The BYU art professors are an eclectic group, tied together according to Ostraff only by their physical proximity to each other, ergo the show's title.
"By Proximity" includes work by Von Allen, Wulf Barsch , Gary Barton, Brian Christensen, Bryon Draper, Peter Everett, Wayne Kimball, Robert Marshall and Bruce Smith.
Allen studied at Syracuse University (M.F.A., 1983) and has been teaching art at BYU since 1984. Of her two pieces in the exhibit, "Career Ladder (Achiever's Charm)," is the most fetching. This ceramic sculpture of an arm with a hand holding a small ladder has such a unique patina, one almost feels as if her piece were created 2,000 years ago, was lost at sea and was just recently discovered.
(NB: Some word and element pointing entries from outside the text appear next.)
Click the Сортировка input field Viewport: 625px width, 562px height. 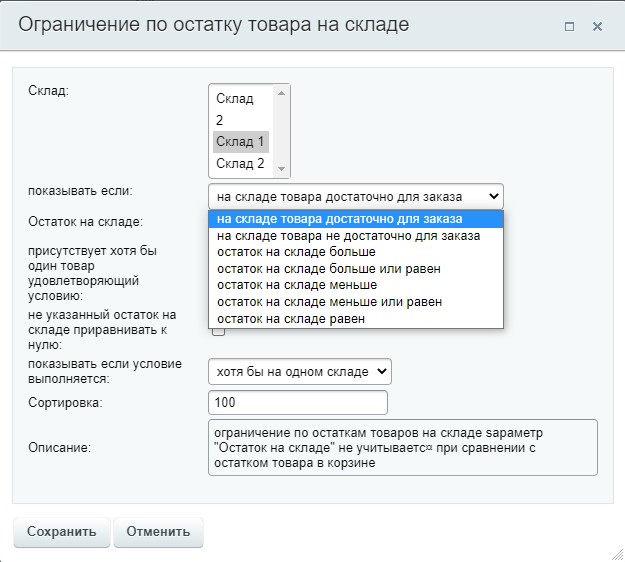[x=297, y=402]
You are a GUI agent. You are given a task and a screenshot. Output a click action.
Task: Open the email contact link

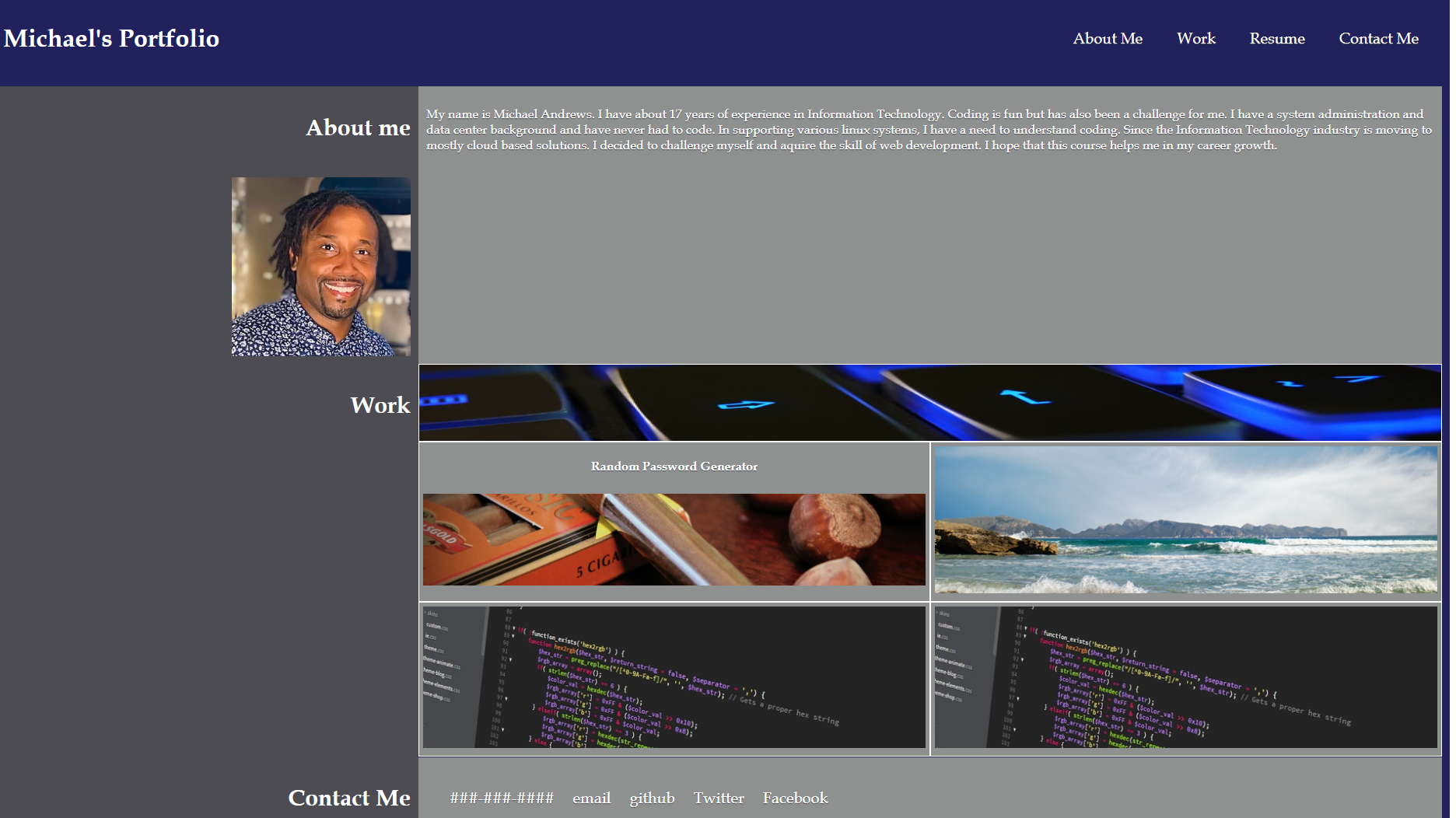591,797
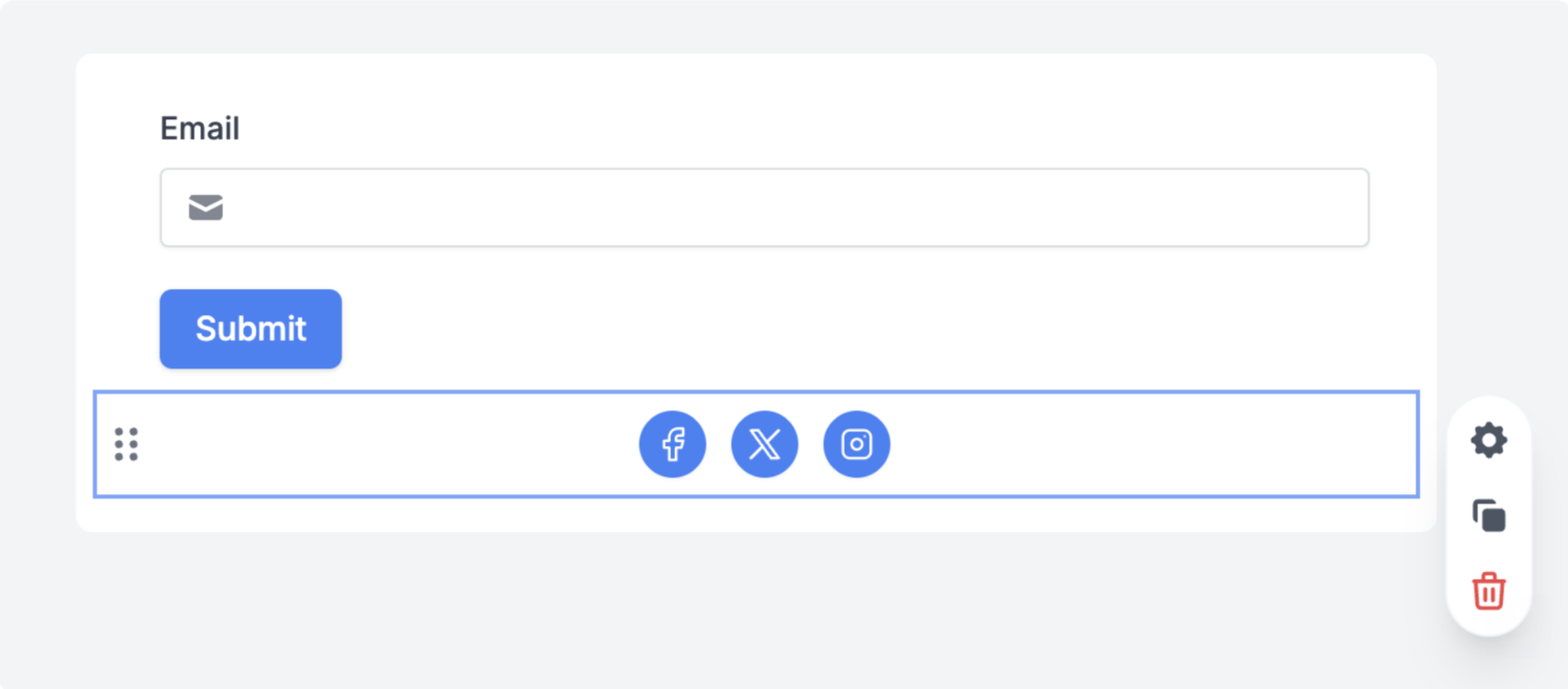Grab the six-dot drag handle
The height and width of the screenshot is (689, 1568).
(x=127, y=444)
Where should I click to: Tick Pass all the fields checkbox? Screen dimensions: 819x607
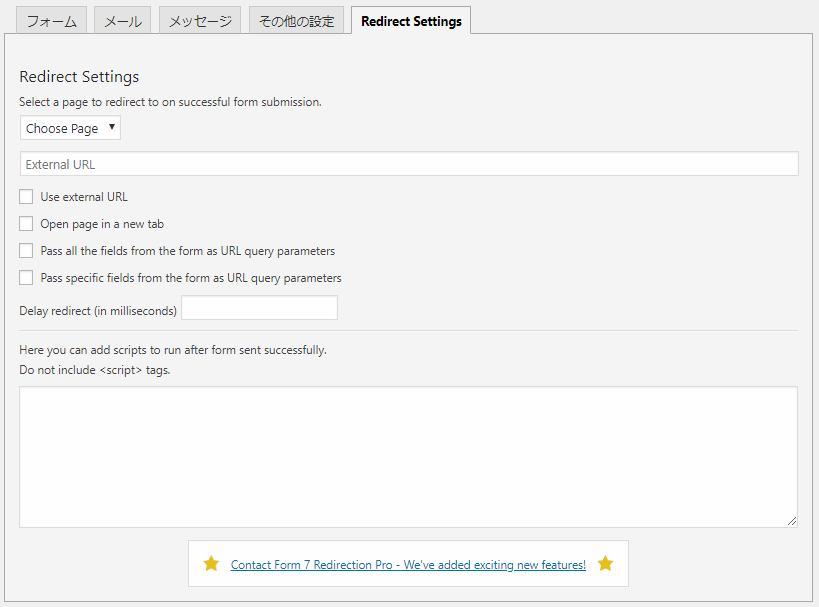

Barsch's pseudo-cabalistic, didactic renderings and his influence on students at BYU have been legend since the 1970s. Born in Reudnitz, Bohemia, and educated in Europe and America, Barsch joined the Y.'s art faculty in 1972. He has several paintings in "By Proximity," all in his trademark style, but "Magic Square" is particularly nice.
Taking his M.F.A. in ceramics at Washington University in St. Louis, Christensen is a sculptor who thrives on giving his finished pieces a sense of history, as if they were at one time functional. His exhibition piece "Cauldron" is an excellent example of a work made to appear practical, and yet is not.